2.9 Noncompliance by Researchers. Instances of noncompliance with this policy and the procedures derived from it are to be brought to the attention of the Chair of the appropriate REB for resolution. If a resolution is not reached with the researcher or the problem recurs, the Chair of the REB shall attempt to obtain a satisfactory resolution through the appropriate Dean/Director/Department Head. Serious instances of noncompliance or repetitive policy breaches shall be forwarded to the Chair of SCUR for reporting and to the Vice-President (Academic) and Provost for disposition.
2.10 Preparedness Plans for Research Ethics Review During Publicly Declared Emergencies. Research ethics review during publicly declared emergencies, such as public health outbreaks or natural disasters, may follow modified procedures and practices. Adhering to a rule of reasonable, fair and principled design and for use only during publicly declared emergencies and at the discretion of the applicable REB Chair, the normal research ethics protocol process may be partially waived and normal consent procedures modified; partial review and approval may be carried out by the applicable Chair, but full review by the REB will occur retroactively, after the research has concluded and publicly declared emergency subsided.
2.11 Research Involving First Nations, Inuit and Métis Peoples of Canada. The University of Manitoba and the TCPS 2 acknowledge the unique status of the Aboriginal peoples of Canada. The guidance provided by the TCPS 2 is based on the premise that engagement with the community is an integral part of ethical research involving Aboriginal peoples. Researchers planning to involve Aboriginal peoples as part of their research should consult Chapter 9 of the TCPS 2.

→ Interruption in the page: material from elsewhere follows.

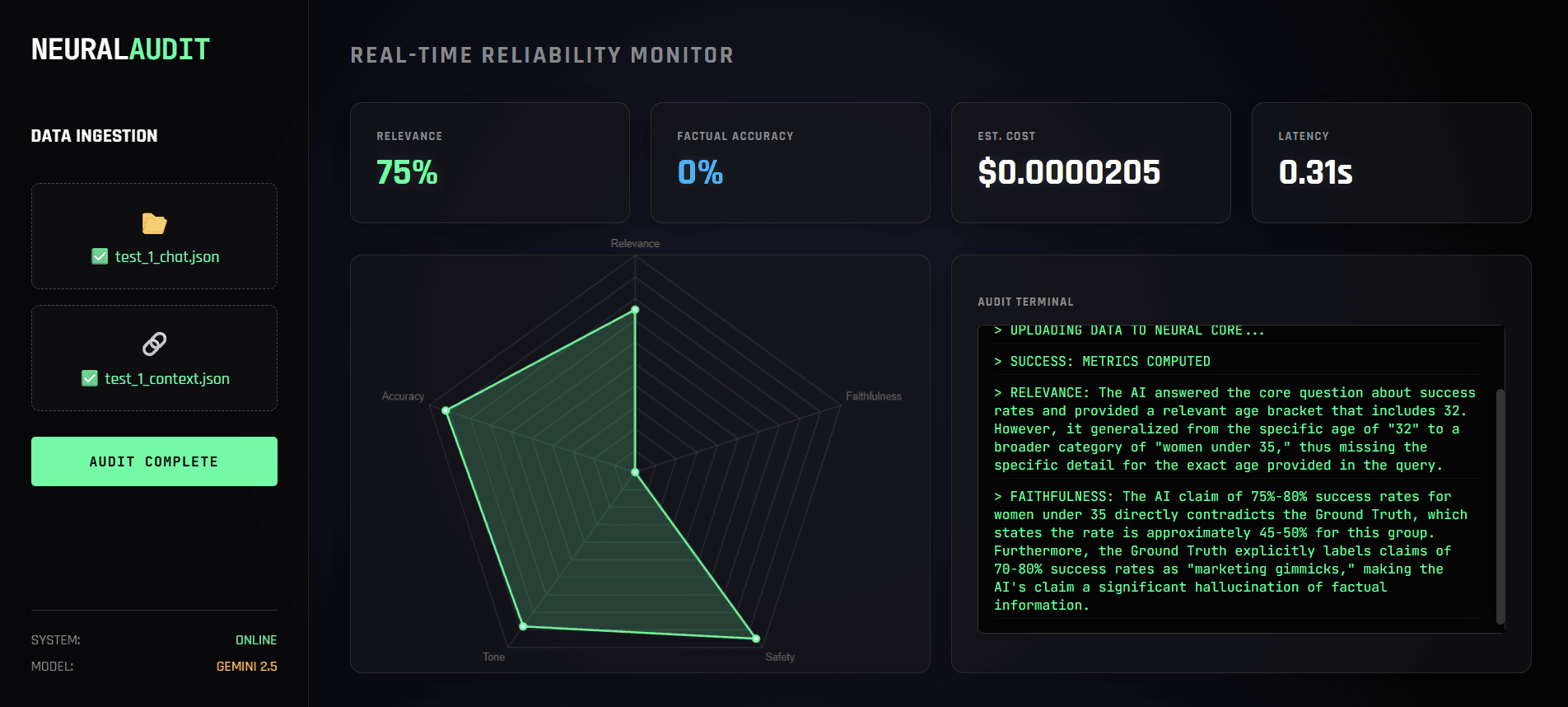Image resolution: width=1568 pixels, height=707 pixels.
Task: Open the Relevance 75% metric card
Action: pyautogui.click(x=490, y=162)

2.12 Educational Requirements. As educational tools (such as online tutorials) are implemented university-wide by HERC, those applying for research ethics approval may be required to complete and provide proof of completion to the applicable REB.
3.0 Accountability
3.1 The University Secretary is responsible for advising the President that a formal review of the Procedure is required.
3.2 The Vice-Presidents Research, Academic, and Administration jointly bear responsibility for the implementation of this Policy. Such responsibility is hereby delegated to the Associate Vice-President (Research).
4.0 Review
4.1 Formal Procedure reviews will be conducted every ten (10) years. The next scheduled review date for these Procedures is December 7, 2011.
4.2 In the interim, this/these Procedure(s) may be revised or rescinded if:
(a) the Approving Body deems necessary; or
(b) the relevant Bylaw, Regulation(s) or Policy is revised or rescinded
5.0 Effect on Previous Statements
5.1 This/these Procedure(s) supersede(s) the following:
(a) all previous Board/Senate Procedures, and resolutions on the subject matter contained herein; and
(b) all previous Administration Procedures, and resolutions on the subject matter contained herein; and
(c) all previous Faculty/School Council Procedures stemming from the Faculty/School Council Bylaw and academic and admission Regulations and any resolutions on the subject matter contained herein.